Pakistan on Friday quickly passed the IMF-made Federal Budget 2024-25 with some 11th-hour tweaks that effectively doubled the tax rate on salaried class, made air travel at least 40 percent more expensive, increased petrol and diesel prices, and imposed a punitive 10 percent surcharge on high salaries. Many in Pakistan call this disastrous while the Washington-based lender still believes it isn’t enough.

We need to understand a few things here. While increasing taxes in the new budget might seem like a solution, it will backfire, as seen recently in Kenya. Spending cuts, too, have their limits given our overwhelming debt burden.

The Federal Budget 2024-25 offers absolutely no room for the government to even imagine such a scenario where it could successfully and peacefully reprofile its debt to ease the tax burden on those living paycheck to paycheck. The salaried class is screwed.

Key Budget Highlights

The 10 percent surcharge is essentially just a penalty on top earners over the already extortionate 35 percent standard tax rate on their annual gross income. Additionally, a new progressive tax regime for property transactions has been introduced, where filers will pay a minimum of Rs. 4 million on properties worth Rs. 100 million, and non-filers will be hit with at least Rs. 10 million on similarly valued properties.

Mobile phones, too, are not spared. Those worth less than Rs. 140,000 will face an 18 percent additional tax, while phones exceeding this value will be taxed 25 percent.

The standard milk/fat-filled milk rate will now include an 18 percent sales tax. Will babies move abroad?

Exporters will now be part of the normal tax regime i.e. they will pay 29 percent corporate tax + applicable super tax on their export income.

Individuals and Associations of Persons (AoPs) with annual income exceeding Rs. 10 million now face a 10 percent additional surcharge on calculated income tax.

Budget and Debt

Pakistan is entangled in one of the most severe debt traps globally.
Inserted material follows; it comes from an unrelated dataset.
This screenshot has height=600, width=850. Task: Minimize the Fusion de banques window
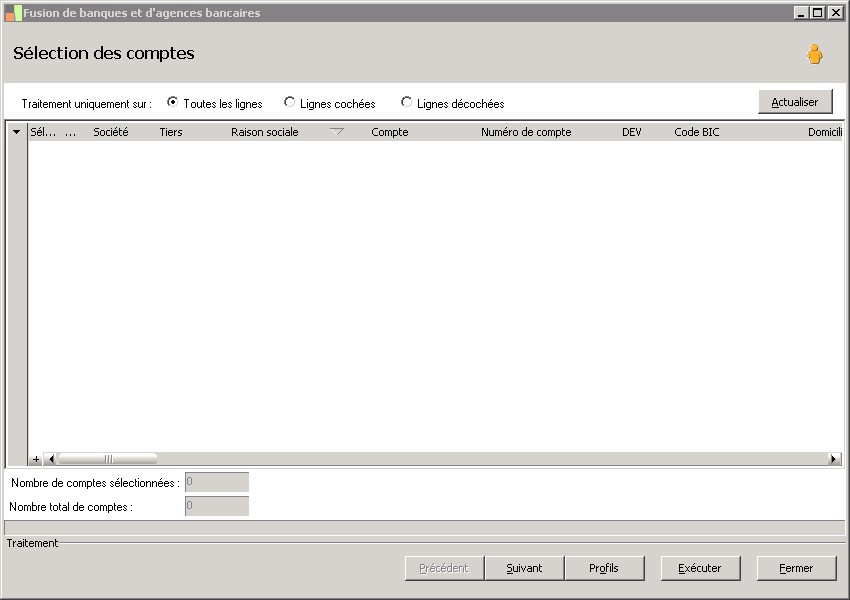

The country has amassed vast amounts of debt, squandering it on unproductive expenditures like consumption. Keeping up with past debt payments is pushing the nation toward defaulting on its development and climate needs, a former central bank deputy governor said in a tweet.

The government now spends more on servicing debt than any other country in the world, a trend set to continue for several years. This necessitates punitive and unrealistic taxes to service old debt, leaving no real resources for investing in Pakistan’s future.
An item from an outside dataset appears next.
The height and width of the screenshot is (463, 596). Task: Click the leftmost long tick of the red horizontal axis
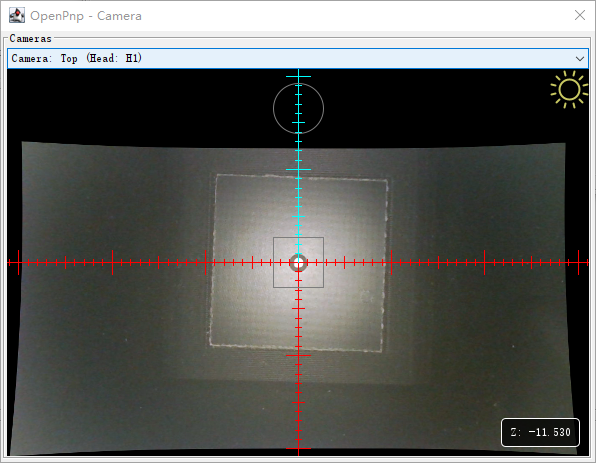(x=19, y=262)
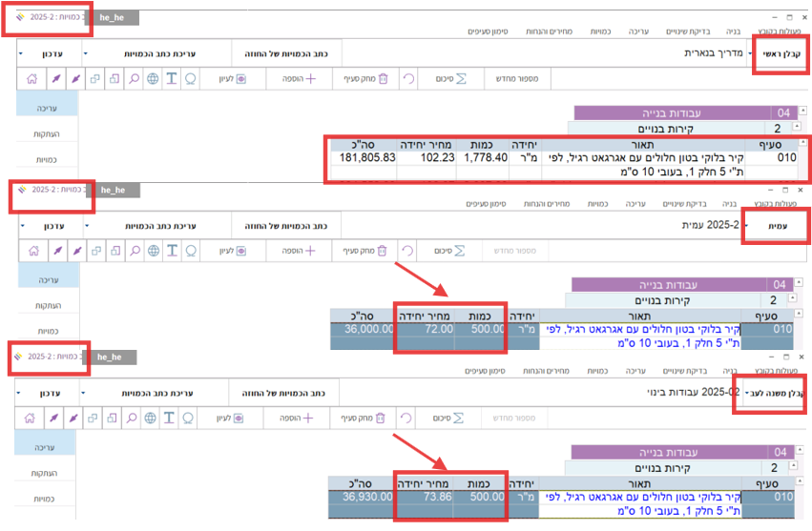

The plague of interest payments

Pakistan has the highest interest payment (6 percent) as a share of its economy among developing countries. With 65 percent of government revenue going towards interest payments, Pakistan is second only to Sri Lanka. This heavy interest burden leaves the government with no resources for crucial social spending, essential for upgrading the population’s skillset and enhancing job quality, exports, and foreign investment.

The government spends almost three times more on interest than on education, ranking second worst globally after Sri Lanka. Moreover, the government spends twice as much on interest as it does on investment, critical for growth—a ratio only worse in Angola and Lebanon. Pakistan currently invests only 14 percent of its GDP, far below the level necessary for sustained growth.

Not saying it well enough: Over the last four years, even with lower interest rates, Pakistan’s interest bill has been among the highest in the world.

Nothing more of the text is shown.